EvoArena: Tracking Memory Evolution for Robust LLM Agents in Dynamic Environments
English summary
The paper introduces EvoArena, a benchmark designed to simulate real-world dynamic changes for LLM agents, and EvoMem, a memory paradigm that models progressive updates and structured memory evolution. Current LLM agents show significant difficulty on EvoArena's evolving tasks. EvoMem consistently improves agent performance on EvoArena and also increases accuracy on existing benchmarks like GAIA and LoCoMo. By recording memory evolution and update histories, EvoMem enables better reasoning about environmental shifts. The work demonstrates the importance of incorporating evolution modeling into both evaluation and memory for effective agent deployment.
Chinese summary
该论文提出EvoArena基准,模拟真实世界动态变化以测试LLM智能体,并推出EvoMem记忆范式,对渐进式更新和结构化记忆演化进行建模。现有的LLM智能体在EvoArena不断变化的任务上表现挣扎。EvoMem能持续提升在EvoArena上的性能,并在GAIA和LoCoMo等标准基准上提高准确率。通过记录记忆演化和更新历史,EvoMem使智能体更好地推理环境变化。该工作证明了将演化建模融入评估和记忆对于有效部署智能体的重要性。
Key points
EvoArena is a new benchmark that models real-world dynamic, evolving environments for LLM agents.
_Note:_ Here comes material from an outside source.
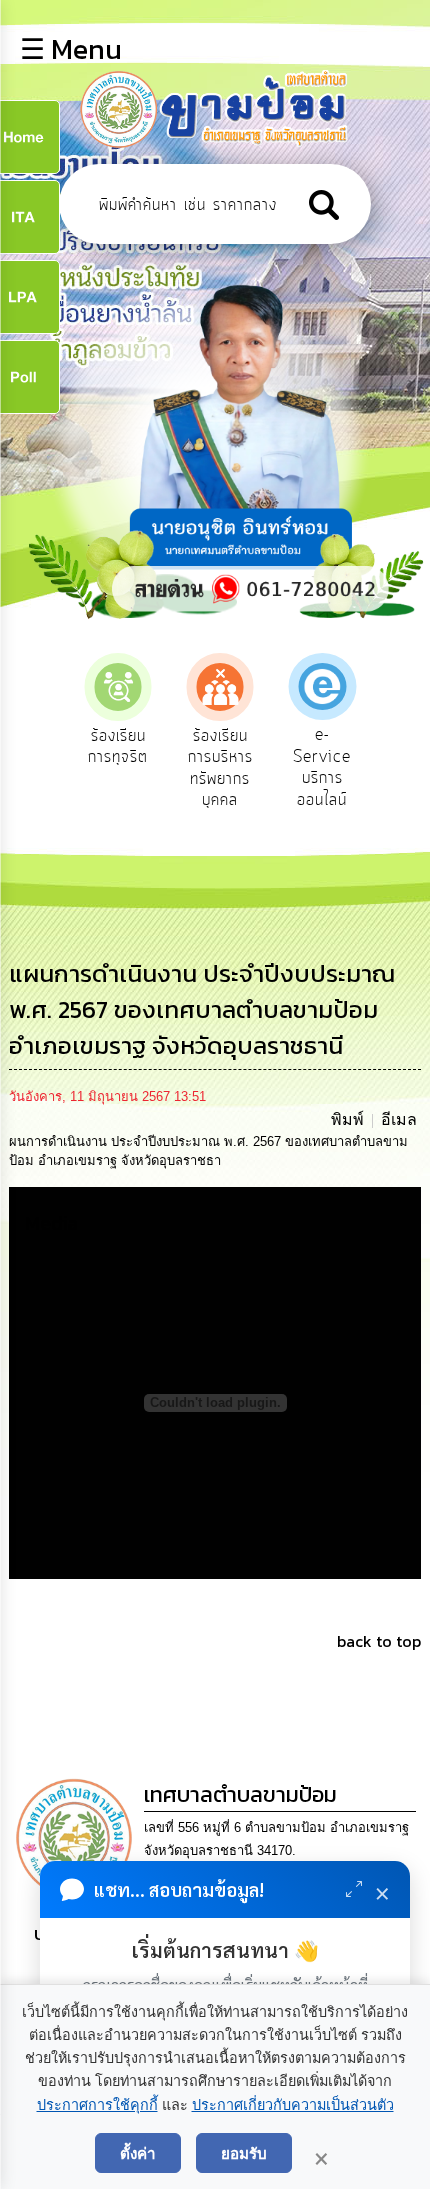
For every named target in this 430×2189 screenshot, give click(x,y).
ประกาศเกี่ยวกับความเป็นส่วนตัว (293, 2105)
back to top (379, 1641)
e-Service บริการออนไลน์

EvoArena是一个为LLM智能体建模真实世界动态演化环境的新基准。
Current state-of-the-art LLM agents perform poorly on EvoArena tasks, revealing a gap in handling progressive changes.
当前最优的LLM智能体在EvoArena任务上表现不佳,暴露了处理渐进变化的能力缺陷。
EvoMem is a memory paradigm that explicitly tracks memory evolution and update histories, enabling agents to reason about environmental changes.
EvoMem是一种记忆范式,显式追踪记忆演化和更新历史,使智能体能够推理环境变化。
EvoMem improves agent performance on EvoArena and boosts accuracy on benchmark datasets GAIA and LoCoMo.
EvoMem提升了智能体在EvoArena上的表现,并提高了在GAIA和LoCoMo基准数据集上的准确率。
The work highlights the necessity of evolution-aware evaluation and memory for building robust, practical LLM agents.
该工作强调了演化感知的评估和记忆对于构建鲁棒实用的LLM智能体的必要性。